Ubuntu or Red-Hat for servers?
Christopher Chan
christopher.chan at bradbury.edu.hk
Thu Aug 26 04:45:48 UTC 2010
On Thursday, August 26, 2010 10:20 AM, Monte Milanuk wrote:
> On 08/25/2010 06:33 PM, Christopher Chan wrote:
>
>>> And therein lies the difference...
>>>
>>> The people running the Fedora project seem at least reasonably friendly,
>>> their site in general and forum in particular are useful and not broken.
>>> CentOS on the other hand... you don't *DARE* suggest that things could
>>> use some improvement. The people 'in charge' apparently don't have much
>>> use for such things, and could care less what new users might think.
>>
>> Huh? If you are asking for bug/security fixes, they won't. The entire
>> premise of CentOS is to be identical to RHEL save for trademarked material.

→ Stated problem 1:
Reproduce the passage of the message from "Ubuntu or Red-Hat" up to and including "users might think.".
→ Stated problem 2:
List every Linux distribution named in the message, in the order each first appears.

→ Data block:
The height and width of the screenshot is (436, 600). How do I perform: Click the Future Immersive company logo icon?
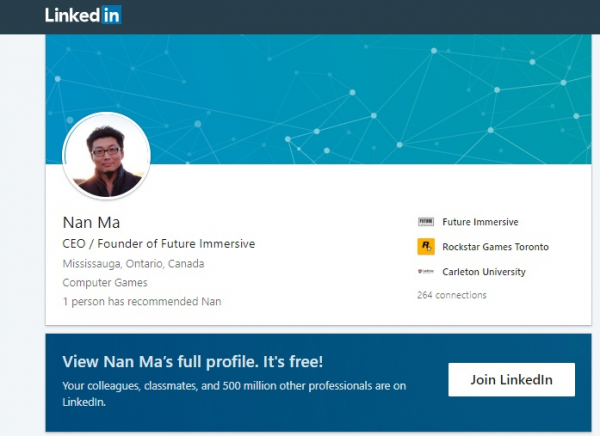pyautogui.click(x=425, y=222)
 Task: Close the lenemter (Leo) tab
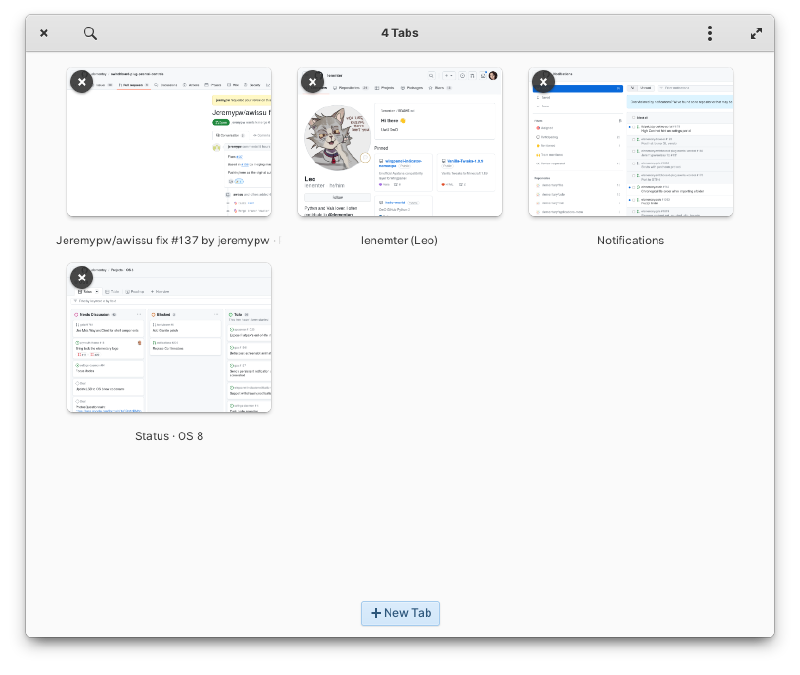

→ Full response 1:
Ubuntu or Red-Hat for servers?
Christopher Chan
christopher.chan at bradbury.edu.hk
Thu Aug 26 04:45:48 UTC 2010
On Thursday, August 26, 2010 10:20 AM, Monte Milanuk wrote:
> On 08/25/2010 06:33 PM, Christopher Chan wrote:
>
>>> And therein lies the difference...
>>>
>>> The people running the Fedora project seem at least reasonably friendly,
>>> their site in general and forum in particular are useful and not broken.
>>> CentOS on the other hand... you don't *DARE* suggest that things could
>>> use some improvement. The people 'in charge' apparently don't have much
>>> use for such things, and could care less what new users might think.

→ Full response 2:
Ubuntu, Red-Hat, Fedora, CentOS, RHEL